Reading text >>
§

We demonstrate local circular polarization in surface vortices of an optical near-field generated by superposing two cross-propagating evanescent waves with transverse electric fields on a planar dielectric surface. The circularly rotating local electric fields are converted into circularly polarized propagating light waves in free space via a near-field interaction with a sub-wavelength size local probe. The results show that optical near-fields generated under the influence of a material environment with local rotational symmetry carry angular pseudo-momentum with respect to the symmetry axis. The local circular polarization is of fundamental significance in spin-related and magneto-optical phenomena in nanophotonics.
© 2008 Optical Society of America
Optical fields in free space carry momentum and angular momentum parallel to each other due to relativity requirements for transverse waves propagating at the speed of light [1,2]. This readily provides perfect polarization of photonic spin and restricts its application only to the axis along the direction of propagation. The situation is different in the sub-wavelength vicinity of an optical source, i.e., in the optical near-field regime, where the optical fields under the influence of the material environment exhibit a quite different nature from those in free space [3–10]. Optical near-fields correspond to electromagnetic fields generated in the vicinity of an illuminated object so as to establish induced polarization and associated surface charge consistent with the optical near-fields. Reflecting the nature of composite modes of optical fields and material excitation, the physical quantities associated with optical near-field interactions exhibit quite different features in comparison with optical radiation in the far field (Fig. 1(a)). Regarding momentum and angular momentum, defined as conserved quantities under parallel displacement and rotation in homogeneous space, respectively, we cannot adopt these quantities directly in optical near-fields without spatial homogeneity. Instead, we can use quasi-conserved quantities under the restricted symmetry of the local subsystem relevant to the interactions under consideration [7–10]. For optical near-field interactions, we can consider pseudo-momentum and angular pseudo-momentum under restricted spatial translational and rotational symmetries, respectively [9–11].
Interactions of matter with evanescent electromagnetic waves represent the fundamental processes of optical near-field interactions, since optical near-fields, in general, are described by a series of evanescent waves in terms of an angular spectrum representation of scattered fields [12–15]. We have already demonstrated the pseudo-momentum conservation in atomic recoil during resonant absorption of photons from evanescent waves near a planar dielectric surface [9,10]. The high-resolution pump-probe laser spectroscopy of Cs atoms at the D 2 resonance line showed that the magnitude of the pseudo-momentum transferred to the atom corresponds to the wave number of the evanescent wave and is larger than the momentum of free photons. We can also consider angular pseudo-momentum conserved in the optical near-field interactions of local electronic systems of sub-wavelength size, provided that the relevant electronic and optical systems have a common symmetry axis for the local spatial rotation within the spatial extent of each subsystem (Fig. 1(b)). In this case, the angular pseudo-momentum can be transferred to the local electronic system via orbital angular motions driven by the circularly rotating local electric fields. For example, when we consider optical near-field interaction of an atomic particle near a planar surface, the axis of circular polarization should be taken in the surface normal direction.

§

Data block >>
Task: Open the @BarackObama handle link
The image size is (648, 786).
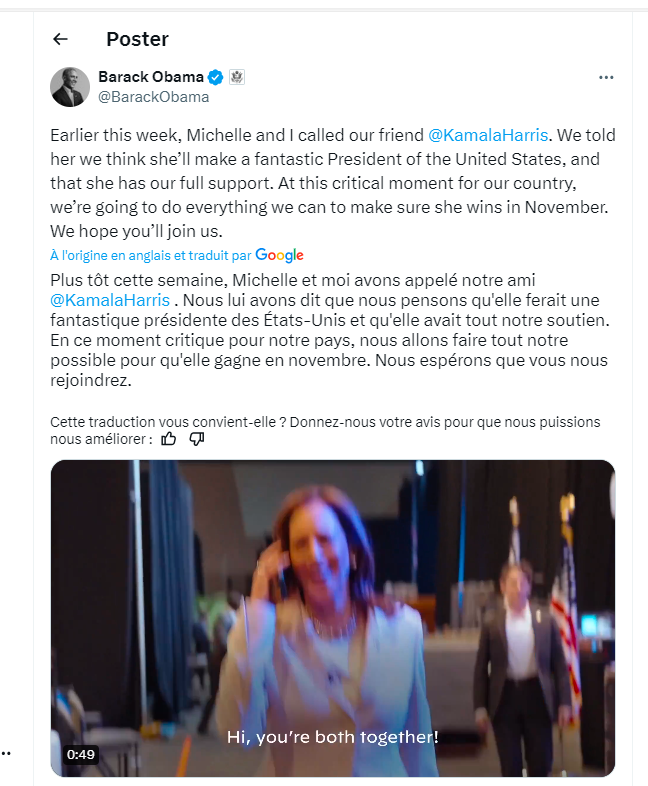Action: click(x=153, y=97)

§

Set exercise 1 >> Rewrite the part of the optical near-field text that opens with the words "We demonstrate local" and closes with "phenomena in nanophotonics.", putting "flat dielectric surface" in place of "planar dielectric surface".
Set exercise 2 >> Extend the text on optical near-fields, picking up after its final sentence.

Task response 1 >>
We demonstrate local circular polarization in surface vortices of an optical near-field generated by superposing two cross-propagating evanescent waves with transverse electric fields on a flat dielectric surface. The circularly rotating local electric fields are converted into circularly polarized propagating light waves in free space via a near-field interaction with a sub-wavelength size local probe. The results show that optical near-fields generated under the influence of a material environment with local rotational symmetry carry angular pseudo-momentum with respect to the symmetry axis. The local circular polarization is of fundamental significance in spin-related and magneto-optical phenomena in nanophotonics.

Task response 2 >>
In this paper, we report that a circularly rotating local electric field near a dielectric planar surface is observable in an optical surface vortex generated by a superposition of two cross-propagating TE-polarized evanescent waves, whose axis of rotation is perpendicular to the direction of wave-propagation [16,17]. We demonstrate that such a circularly rotating local electric field can be scattered into circularly polarized propagating waves by a dielectric probe of sub-wavelength size. This suggests that the local circular polarization drives a rotating electric polarization in the probe, corresponding to the excitation of orbital angular motion in the local electronic system. The local circular polarization will therefore be useful for spin manipulation of nanometer-sized electronic systems via spin-orbit interactions [17,18], optical excitation of rotational motion in microscopic objects and photo-reactive molecules, and control of polarization-preferred chemical reactions aiming at nanometer scale material fabrication.
2. Generation and observation of local circular polarization in optical near-field
The experimental setup shown in Fig. 2(a) was employed to generate optical surface vortices with the predicted vortex-like electric field-vector distribution surrounding dark spots of zero field amplitude in optical near-field shown in Fig. 2(b). Frequency-stabilized single-mode diode laser light at wavelength 852.1 nm was divided into two linearly polarized beams of equal amplitude, which were made incident on the bottom of a 45 degree quartz prism of a truncated pyramidal shape so as to produce two TE-polarized evanescent waves having a definite relative phase with equal penetration depths and the directions of propagation orthogonal to each other. The vortex-like electric field-vector distribution moves in the direction of the combined wave vector with a velocity approximately equal to the speed of light. The spatial phase difference between the two evanescent waves, Δϕ, determines local polarizations in the sub-wavelength region: for Δϕ=π/2, the local electric field exhibits the nature of left (σ -) or right (σ +) circular polarization with respect to the surface normal, and for Δϕ=π or 2π, local linear polarizations appear in the transverse electric field. Elliptical polarization arises for intermediate phase differences, for which corresponding polarizations are not shown in Fig 2 (b) for simplicity. The spatial period of repetition is approximately equal to the wavelength of the incident light. A sub-wavelength sized local probe can see the local circular polarization which was directed perpendicular to the wave vector of the combined wave, i.e., the orthogonal nature of the pseudo-momentum and angular pseudo-momentum in the optical near-field interactions between sub-wavelength sized objects.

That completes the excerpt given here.